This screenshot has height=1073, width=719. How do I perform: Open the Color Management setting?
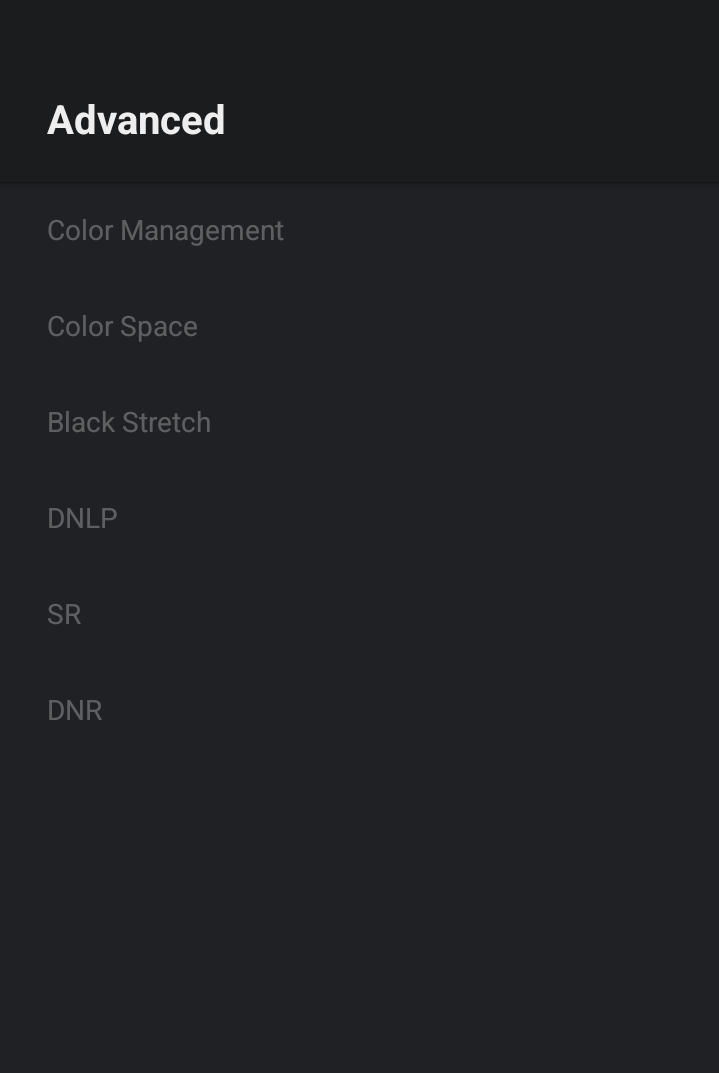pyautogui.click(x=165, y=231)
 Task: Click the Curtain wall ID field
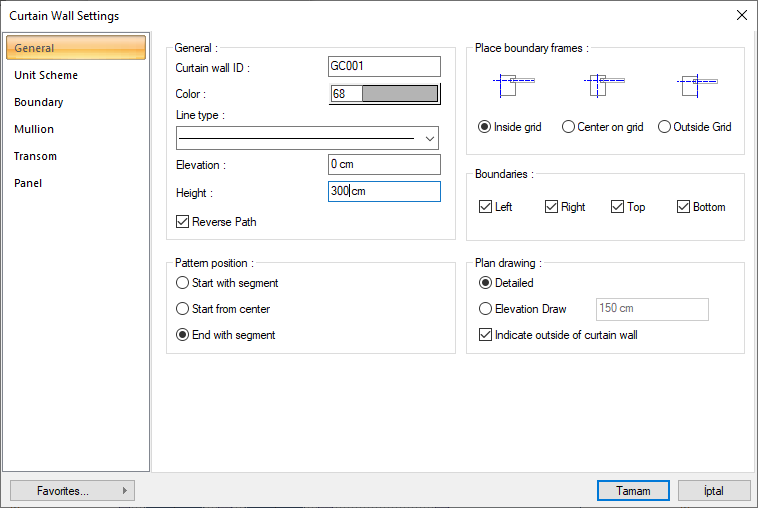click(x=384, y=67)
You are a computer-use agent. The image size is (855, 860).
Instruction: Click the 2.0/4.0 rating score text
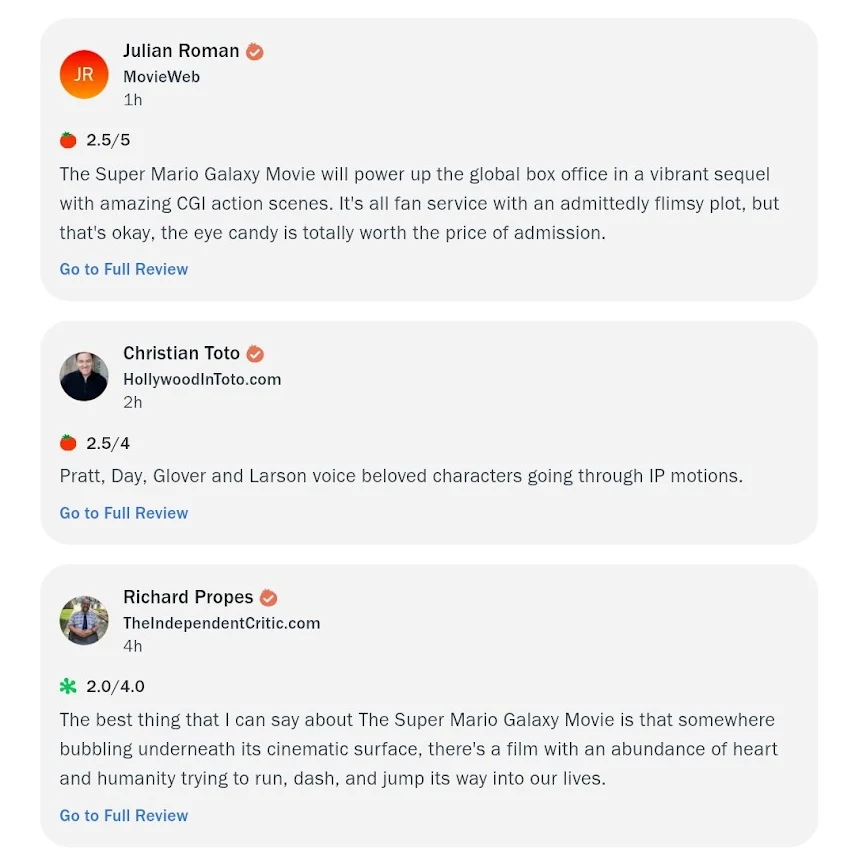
• • • • • • •
# The exercise
Return every line of the listing above as a JSON list of strings, one string per line, skipping blank lines and leaving out the pictures.

# Result for this task
[
  "This screenshot has height=1073, width=719. How do I perform: Open the Color Management setting?",
  "pyautogui.click(x=165, y=231)",
  " Task: Click the Curtain wall ID field",
  "click(x=384, y=67)",
  "You are a computer-use agent. The image size is (855, 860).",
  "Instruction: Click the 2.0/4.0 rating score text"
]